**WHAT IS BEING ASKED**
Should any entry seem unclear, still set it down exactly as given, along with all the others.

**SUPPLIED DATA**
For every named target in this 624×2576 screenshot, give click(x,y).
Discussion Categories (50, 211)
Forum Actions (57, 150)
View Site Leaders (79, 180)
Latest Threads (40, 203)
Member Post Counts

**REPLY**
For every named target in this 624×2576 screenshot, give click(x,y).
Discussion Categories (50, 211)
Forum Actions (57, 150)
View Site Leaders (79, 180)
Latest Threads (40, 203)
Member Post Counts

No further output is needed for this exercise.